Maybe you gotta picture it if you'll wanna be with a lady that age sorta to make u feel more comfortable that's how I would picture it but hey u can just follow your insticts and tell us about your experience and of course be safe ;)

the mage
Dec 23, 2007, 9:40 AM
Im a bi curious 20 yr old man. I have been thinking about experimenting with a guy in order to decide if it is something I enjoy and at that point would decide im bi before I tell any girls or anyone else. I was recently chatting with a 58 yr old man who lives near me and has offered to meet me and we may end up experimenting. I was wondering what people's opinions are as to wether or not i should meet this person. I am asking this not because of saftey or diease concerns but im debating wether I shold have my first guy experiment with someone so much older. Anybody who has any advice on this I would love to hear from.

Thanks,

RJ

............................be careful. Do not go to a stranger without telling someone you trust that you are going there.
Be sure his body is what you like as well as his mind, its your first time, don't let him make you just a notch on his bedpost.

jem_is_bi
Dec 23, 2007, 9:58 AM
Age is a factor that greatly influences who we are and how we live life both in the near and long term. So, his long-term outlook for life is much different and much shorter than your long-term outlook. Friendship is great, fun is fine, but the difference in age will mean his future and yours will be distinctly different.
If you are only interested in shared sexual enjoyment without a long-term relationship or significant emotional involvement and he is willing and you are willing then age is not an issue. Otherwise, it will be an issue sooner or later that may be a problem for you and him. However, a difference in age may not be any worse than any of the other problems that arise in a relationship. So, ultimately, it depends on you and who is your partner.

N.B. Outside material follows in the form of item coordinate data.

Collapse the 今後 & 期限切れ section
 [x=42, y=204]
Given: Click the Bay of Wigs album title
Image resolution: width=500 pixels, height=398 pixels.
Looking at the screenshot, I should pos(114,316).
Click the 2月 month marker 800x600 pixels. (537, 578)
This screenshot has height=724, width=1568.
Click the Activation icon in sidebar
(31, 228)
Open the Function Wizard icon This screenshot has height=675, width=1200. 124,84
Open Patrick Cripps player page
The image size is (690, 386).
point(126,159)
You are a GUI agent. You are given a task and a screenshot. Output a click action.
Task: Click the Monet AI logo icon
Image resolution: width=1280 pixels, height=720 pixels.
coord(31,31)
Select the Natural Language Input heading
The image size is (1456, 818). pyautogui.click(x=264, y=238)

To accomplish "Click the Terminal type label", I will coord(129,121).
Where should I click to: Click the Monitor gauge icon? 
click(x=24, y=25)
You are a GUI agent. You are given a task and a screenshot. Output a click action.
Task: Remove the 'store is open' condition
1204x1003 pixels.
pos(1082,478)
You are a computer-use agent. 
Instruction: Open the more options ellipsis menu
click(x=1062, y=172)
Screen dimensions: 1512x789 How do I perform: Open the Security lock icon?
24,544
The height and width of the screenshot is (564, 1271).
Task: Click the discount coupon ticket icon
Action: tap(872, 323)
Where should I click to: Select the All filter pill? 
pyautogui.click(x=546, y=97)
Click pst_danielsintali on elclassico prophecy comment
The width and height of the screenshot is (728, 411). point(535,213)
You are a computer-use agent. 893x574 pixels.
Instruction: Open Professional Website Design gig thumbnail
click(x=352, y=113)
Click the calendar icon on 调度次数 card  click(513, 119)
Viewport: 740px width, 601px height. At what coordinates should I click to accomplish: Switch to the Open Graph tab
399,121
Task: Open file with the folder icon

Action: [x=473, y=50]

For me personally, I am 60 yrs old and doubt that a relationship with a 20 yr old male or female would work out. While, I like the 60-year-old man I am now and the 20 yr old man I use to be; 40 yrs of experiencing life did require significant change. But, this is me not him.

JEM

Daviecurious
Dec 23, 2007, 11:27 AM
During his off hours from founding the country, inventing bifocals, establishing the post office, ect ect, Ben Franklin was well known for his attraction to women. He has written of his preference for older women, as their experience, expectations, and ability to be discreet made for a better experience for him.

If this older person is someone you are comfortable with and attracted to, I say 'why not'. He is (most likely) going to bring a measured, comfortable approach to your contact. He is more likely to be secure in who he is, what he expects (from both of you), and how to get there. And he is more likely to focus on the journey, rather than the destination.

In short, trust your feelings. Good luck to you, and be safe.

jedinudist
Dec 23, 2007, 12:32 PM
keep in mind - every person you meet is a crapshoot. There are bad old people and bad young people. There are good old people and good young people.

There are advantages to having your first time with someone else who is also experiencing their first time, just like there are advantages to having your first time with someone who is experienced.

Weigh your options, think about how this could/will affect you years from now when you look back on it and then really, really, REALLY do your homework on the person you are considering doing this with.

I honestly believe you should know the person for some time before sex enters into the picture. If anyone, regardless of their age keeps pushing for sex -I'd advise you to walk away and not look back!

You only get ONE first time - don't waste it on someone who just wants to get off. Your talking about your virginity - you should give that to someone who really deserves it because they value you as a person and care about you. Not just because you have the sexual equipment they prefer to use to get off with.

Either way - Good Luck, and please be safe!